One of these scenarios is found at Events Feedback Evaluations forms and, although it is quite simple and quick to create this kind of forms using, for example, Microsoft Forms or alternatively services like SurveyMonkey, let us be honest and analyze the facts:

  • Internet access at events is usually very poor or limited and despite almost all our mobile devices have data access, if we are outside our country, data roaming it is still quite expensive;
  • Alternatively, we can send/receive an email later to evaluate the event but more likely most of the attendees will ignore it and we will end up receiving little or no feedback at all.

So, at least in my opinion, paper is still one of the best options to perform Evaluations forms and so I did in the last event I organized: Oporto Global Integration Bootcamp inserted in the Global Integration Bootcamp initiative created by the Microsoft Community and supported by Microsoft.

The main problem in having Evaluations forms in physical paper is: How can we easily convert paper in data to generate additional value? How can we perform operations on it and easily gain insights?

There are plenty of OCR solutions/software’s in the market - most of them are still very expensive - that can easily scan the documents from different devices and process them using algorithms to analyze and extract the data with high confidence. Some even allow the users to manually review the extracted data from the documents before they are integrated into different information systems that normally tend to be the file system or databases.

However, neither of them is prepared to connect and integrate with all of the new technologies/data analysis platforms that appear at today's frantic pace, like Power BI. Some of these products also allow you to “easily” extend the product to connect to another system through their custom extensibility model systems but that normally means costs and time to develop some additional connector.

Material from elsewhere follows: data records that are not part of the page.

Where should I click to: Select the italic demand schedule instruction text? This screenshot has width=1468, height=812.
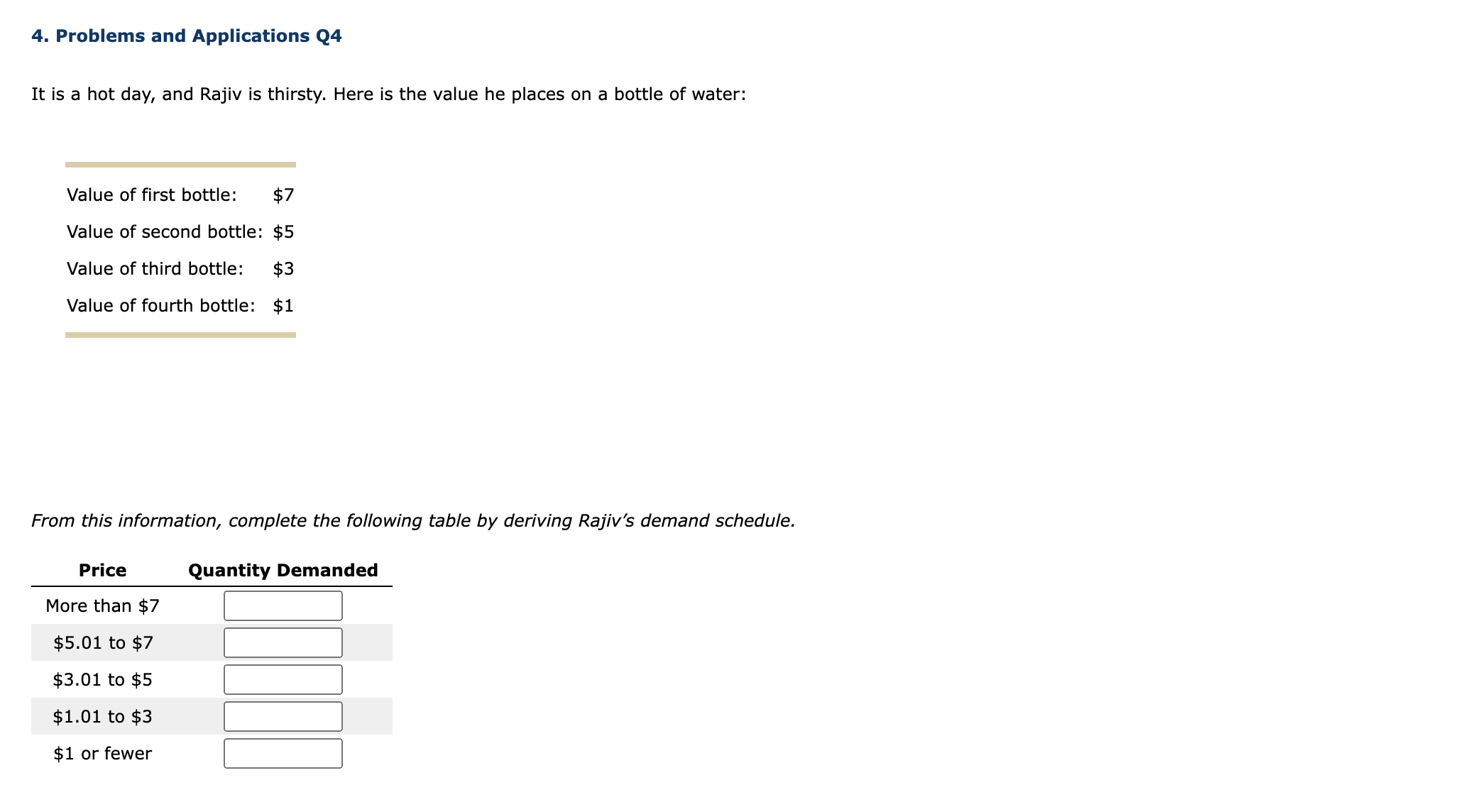(x=413, y=520)
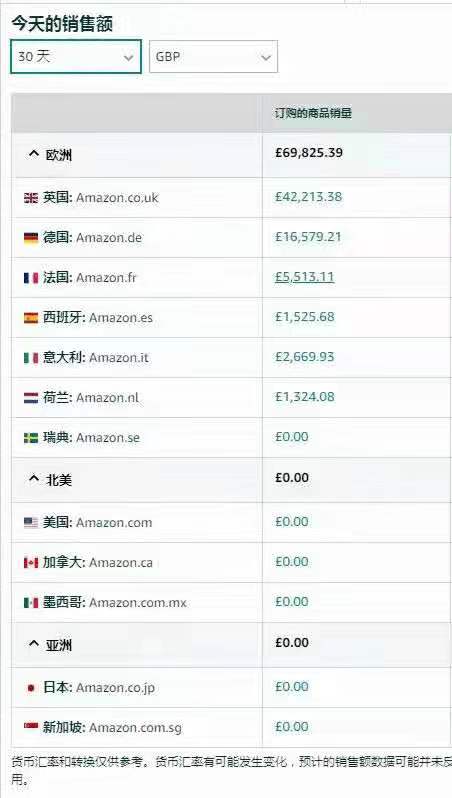Click the French flag icon beside Amazon.fr

[31, 278]
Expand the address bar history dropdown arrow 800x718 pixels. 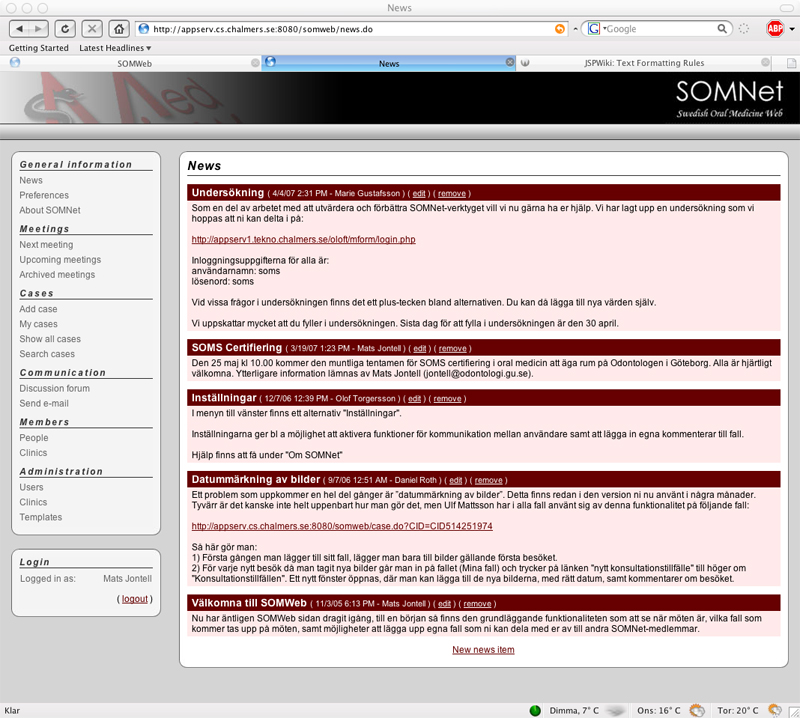pos(574,29)
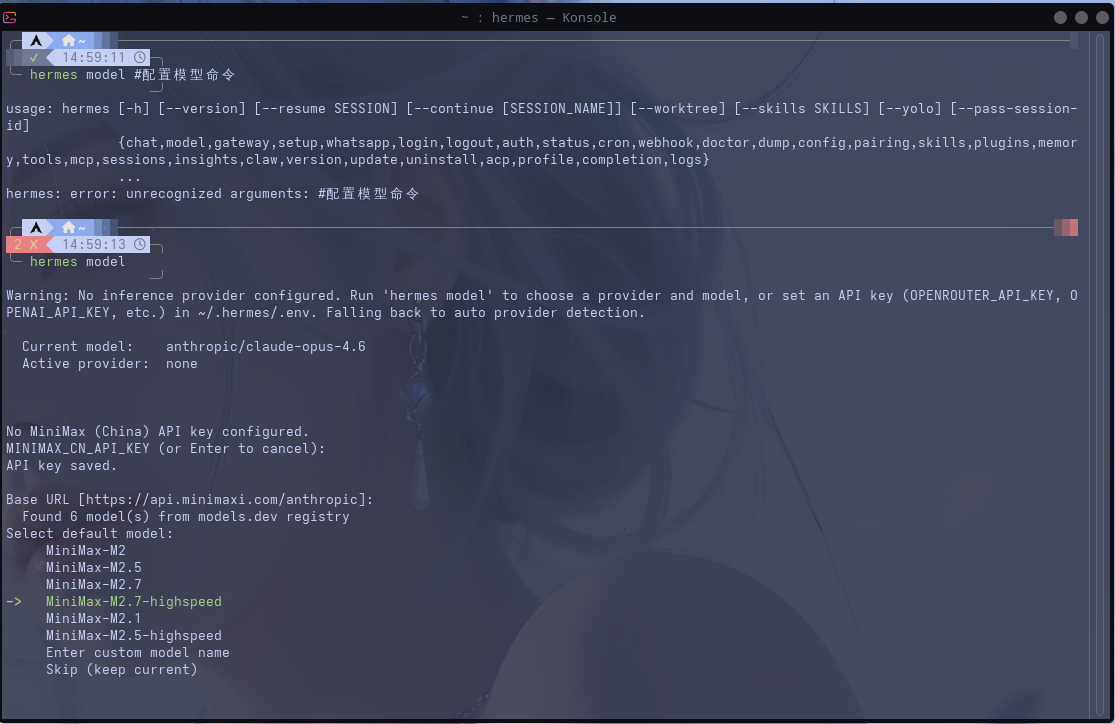Click the clock icon beside 14:59:13

(140, 245)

In order to solve this problem for the Oporto Global Integration Bootcamp event, in which I wanted to have the evaluations forms to be processed in real-time, i.e., as the attendees handed in the forms, the results were presented in a public Power BI dashboard in a matter of seconds. For this task, I chose to use:

  • DevScope SmartDocumentor OCR that, not also allowed me to extracted the data from my documents and easily integrate with other systems, but also to intelligently set my OCR streams (flows), defining:
    • Different receive locations, like FTP, file or directly from scanner devices;
    • Create/test my recognition templates and review/ validate the data which is gathered;
    • But also, enabled me to connect and send the metadata, XML or JSON, through any kind of HTTP service, I could even extend it by using a PowerShell provider that would enable me to execute a PowerShell script.
  • Azure Logic Apps that provided a way a very simplify and fast way to implement scalable integrations workflows in the cloud with an uncountednumber of connectors across the cloud and on-premises, the list is growing day by day, that will allow me to quickly integrate across services and protocols;
  • Azure Functions to run custom snippets of C# to support Logic Apps flow and perform advanced JSON to JSON transformations;
  • And finally, Power BI to create interactive data visualization (dashboards and reports)

The solution

SmartDocumentor: to process and extract metadata from paper

Well, I am not going to explain in details how the solution is implemented inside DevScope’s SmartDocumentor for it is not the point of this article, and if you want to know more about it, you can always contact me. However, let me contextualize you:

  • SmartDocumentor OCR flow will be listening in two receive locations: Share Folder and directly from the scanner device. We can specify if we want to review the documents but in this case, we will be skipping this step to allow you… yes you, the reader, to test this implementation.
  • After receiving and extract the data from the documents (paper), SmartDocumentor will send the metadata to a Logic App HTTP endpoint.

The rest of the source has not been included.